PHYSIOLOGICAL AND GENOMIC ADAPTATION OF CANDIDA GLABRATA TO HOST-ASSOCIATED NICHES AND STANDARD LAB MEDIA

15, April, 2026

3:00 PM (EST) in EBB Krone, Conference Room: 4026

 Thesis Advisor:

Frank Rosenzweig, Ph.D., School of Biological Sciences, Georgia Institute of Technology

Committee Members:

Ingeborg Schmidt-Kray, Ph.D., School of Biological Sciences, Georgia Institute of Technology

Steve Diggle, Ph.D., School of Biological Sciences, Georgia Institute of Technology

Brian Hammer, Ph.D., School of Biological Sciences, Georgia Institute of Technology

Gavin Sherlock, Ph.D., Department of Genetics, Stanford University Medical School

ABSTRACT: 

Candida glabrata is an opportunistic fungal pathogen whose intrinsic drug resistance and ability to colonize different host niches pose major clinical challenges. Using RNA- and DNA-sequencing, we set out to understand how C. glabrata adapts to different host niches by formulating media to simulate different host environments. First, I measured the genome-wide transcriptional response of lab strain ATCC 2001 over a 48-hour time course in artificial saliva (AS), artificial urine (AU) and in two standard laboratory media, Synthetic Complete (SC) and Roswell Park Memorial Institute-1640 (RPMI). Expression profiles and growth parameters differed markedly across conditions. Expression profiles normalized to SC-cultured yeast showed that cells cultured in AS induce proteostasis pathways, while cells cultured in AU downregulate this function. AU- and RPMI-cultured cells upregulate genes in nitrogen metabolism and metabolite biosynthesis, while the latter which is down-regulated in AS. RNA-Seq also revealed condition-specific activation of genes related to drug resistance and virulence.

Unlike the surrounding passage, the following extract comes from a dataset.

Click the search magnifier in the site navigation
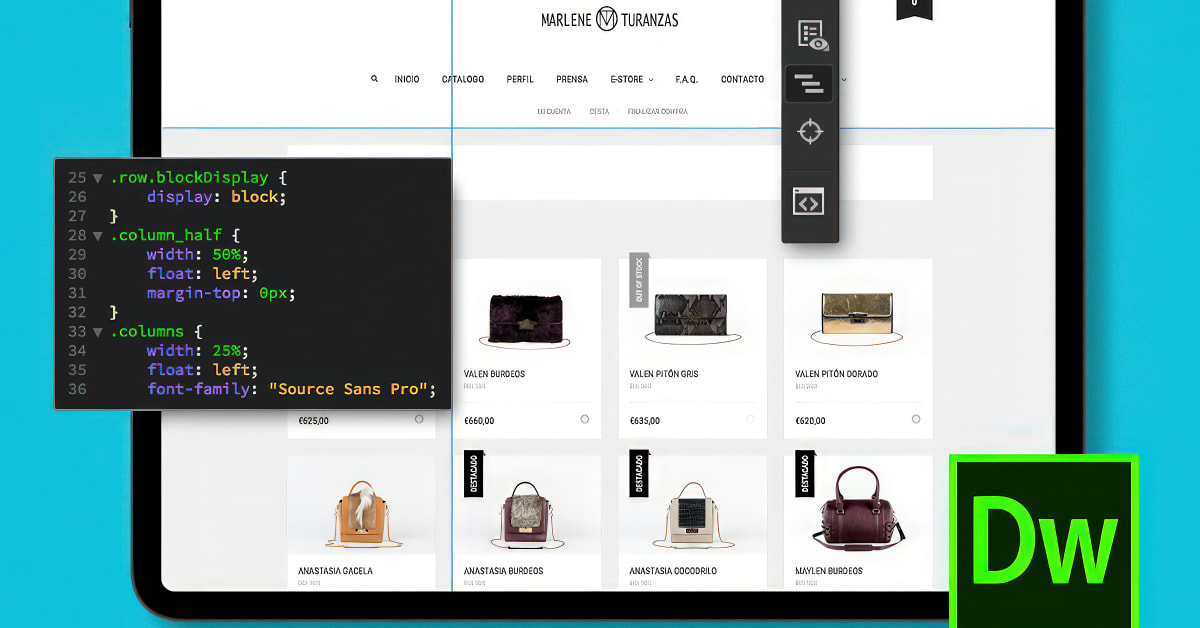click(x=374, y=78)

Next, five-fold replicated evolution experiments were carried out in AS, AU and SC for 200 generations starting from a common ancestor, ATCC 2001. Whole-genome, whole population sequencing performed at 50 generation intervals showed that AS- and AU-evolved populations accumulated different sets of de novo mutations, especially in transcription factors and ubiquitin/proteasome pathways, whereas SC-evolved populations accumulated comparatively few mutations. Condition-specific evolutionary trajectories were correlated with condition-specific fitness gains, which were most pronounced in AU. Together, our findings demonstrate that the chemistry of simulated host niches influences C. glabrata’s physiology and evolutionary dynamics. They also suggest that niche-specific adaptation may influence antifungal susceptibility and disease severity in vivo. More broadly, this work highlights the importance of considering host-environment context when understanding how infections behave and predicting evolutionary outcomes in opportunistic pathogens.